What to do: Format the entries as a numbered list, from the line with "Where should I" through the final line of the entries, skipping blank lines and leaving out the pictures.
|---|
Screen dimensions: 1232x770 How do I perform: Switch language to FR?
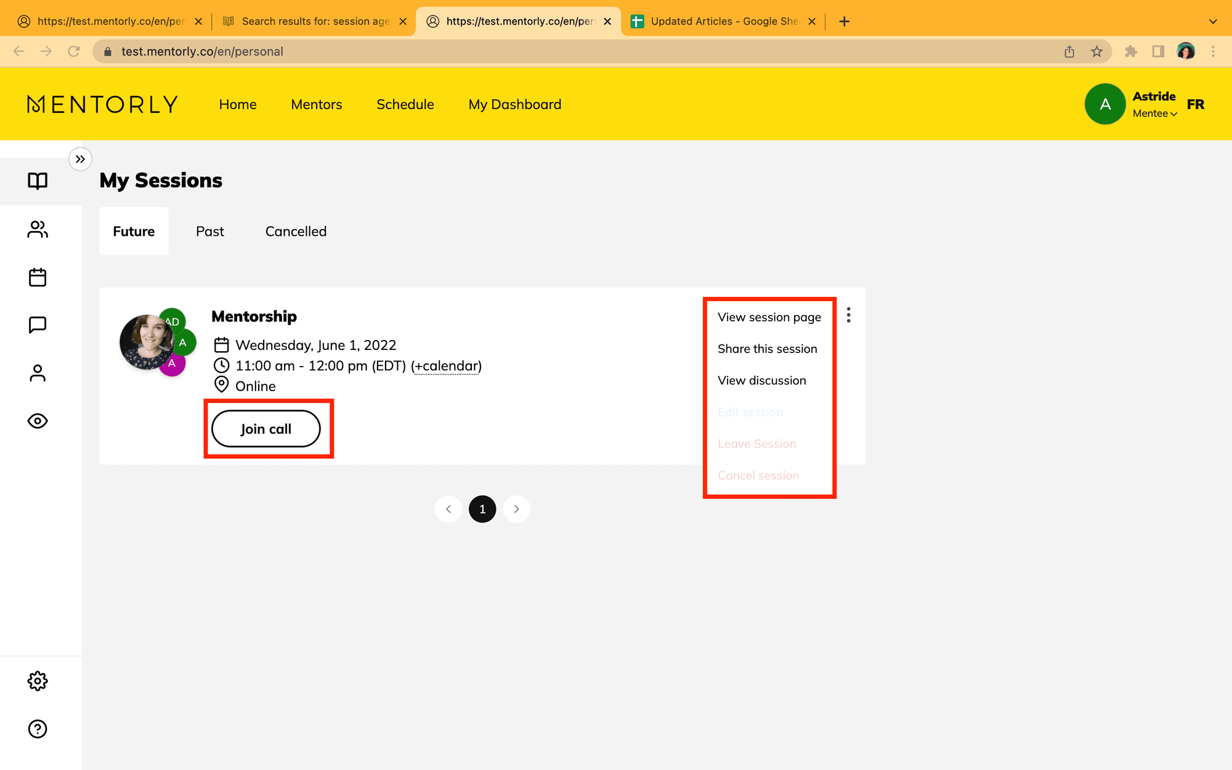(1195, 104)
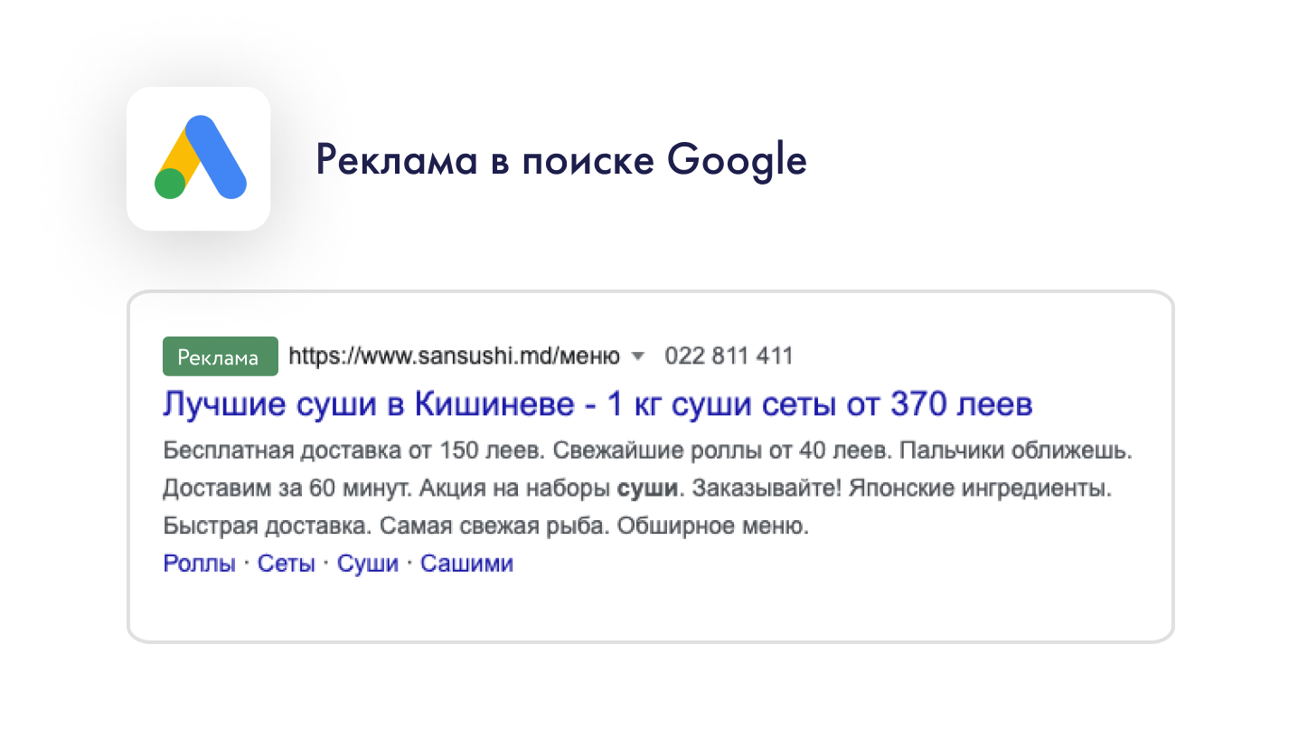
Task: Click the Google Ads logo icon
Action: (199, 158)
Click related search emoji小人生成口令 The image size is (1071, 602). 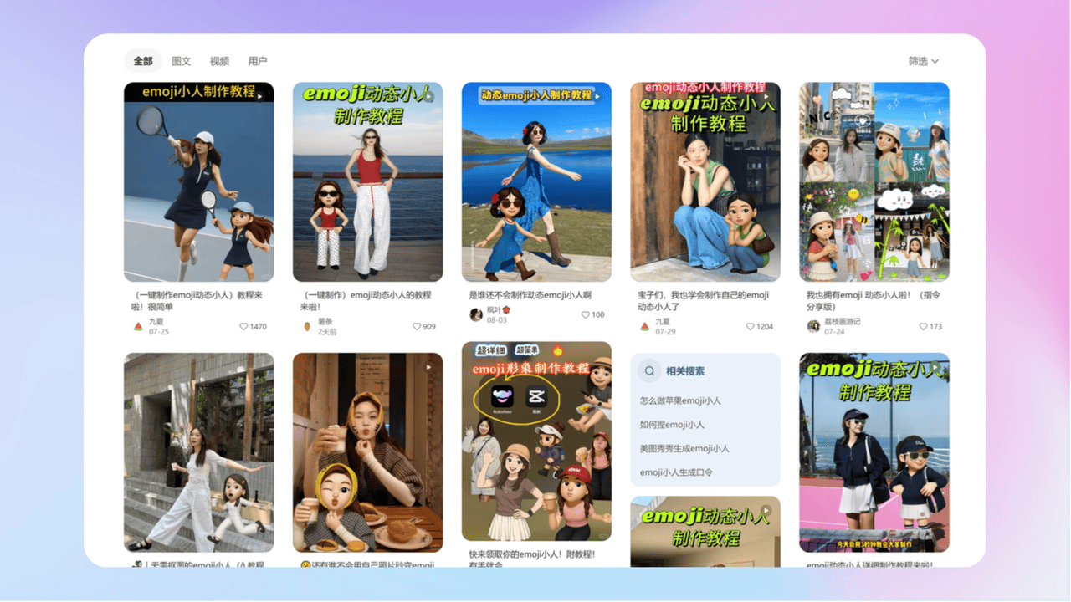tap(675, 472)
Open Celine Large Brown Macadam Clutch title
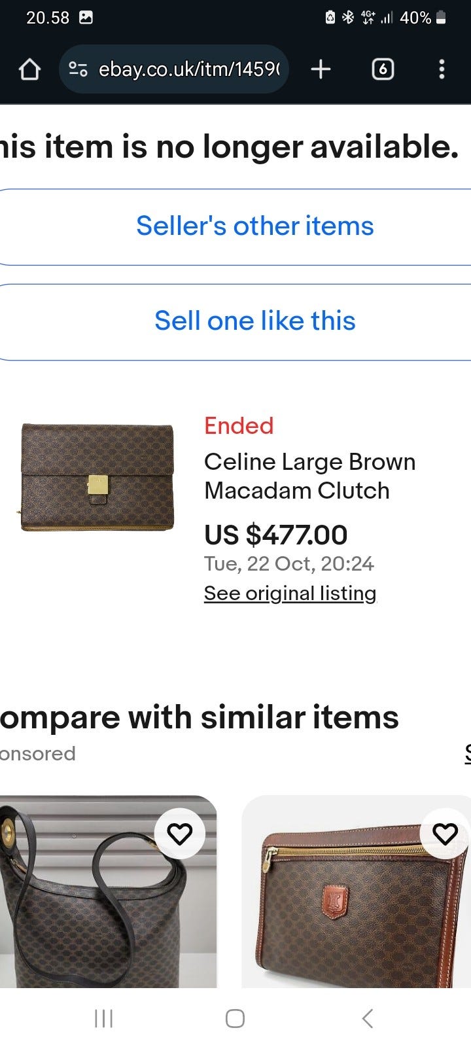 pos(309,476)

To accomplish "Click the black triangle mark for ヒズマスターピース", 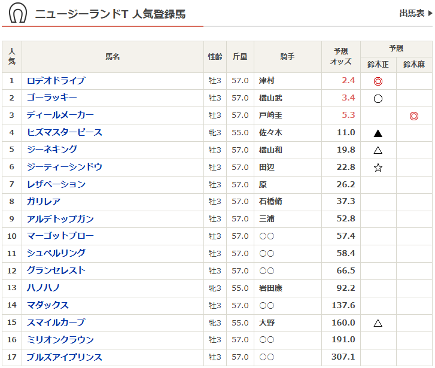I will click(378, 133).
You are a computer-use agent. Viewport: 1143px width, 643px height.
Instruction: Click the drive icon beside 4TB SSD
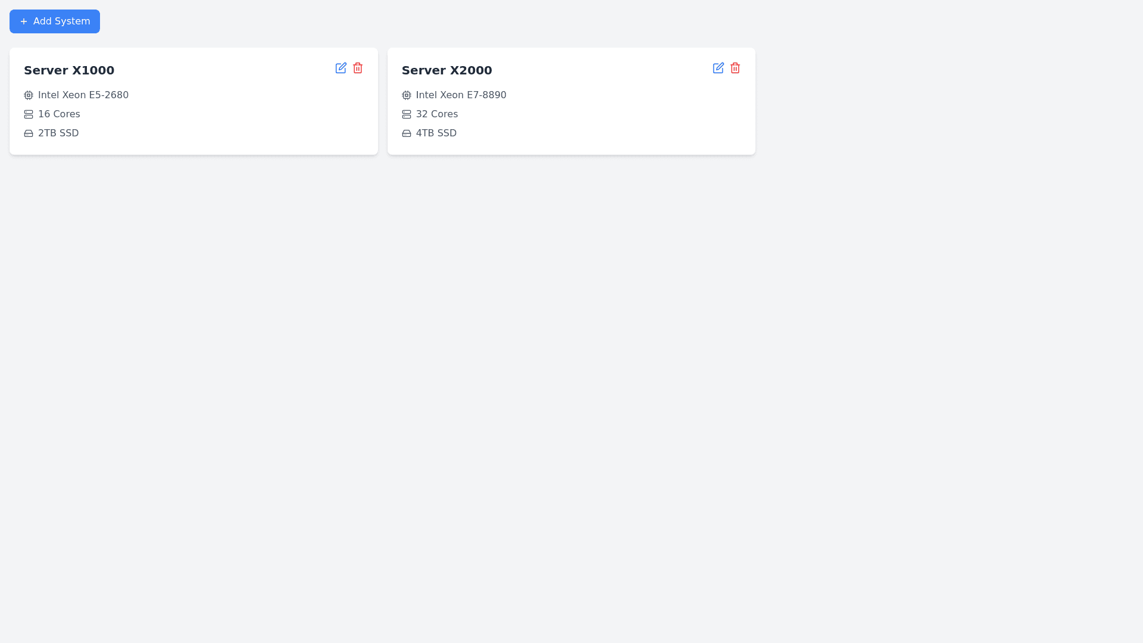(407, 133)
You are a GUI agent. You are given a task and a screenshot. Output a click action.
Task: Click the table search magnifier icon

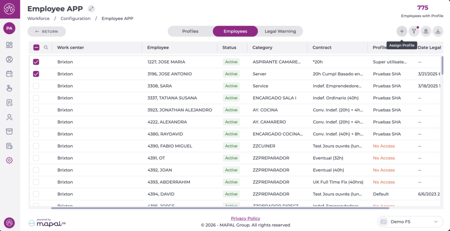[46, 47]
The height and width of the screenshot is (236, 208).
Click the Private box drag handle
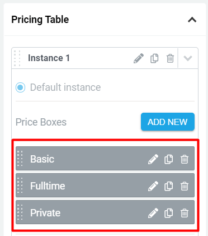(20, 212)
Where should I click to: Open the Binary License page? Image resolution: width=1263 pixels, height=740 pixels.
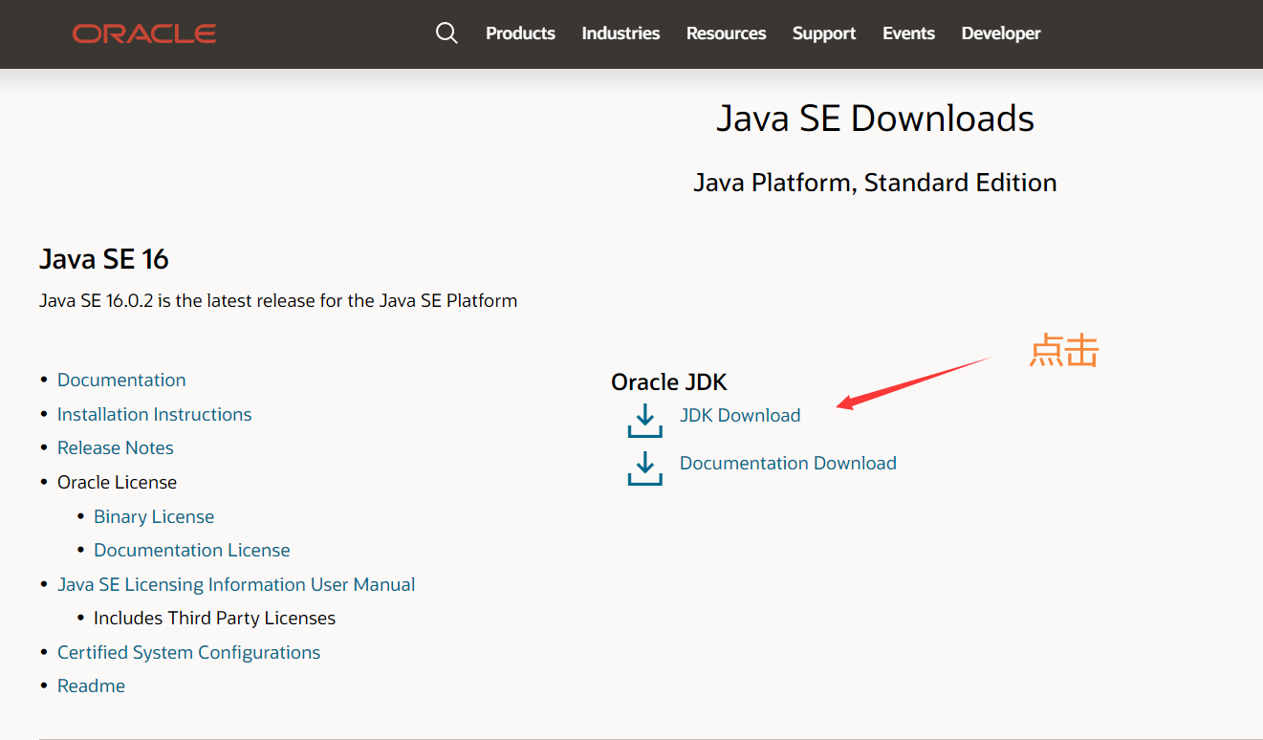154,516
|---|
Finished task:
1. Where should I click to: Open the Binary License page? Image resolution: width=1263 pixels, height=740 pixels.
2. 154,516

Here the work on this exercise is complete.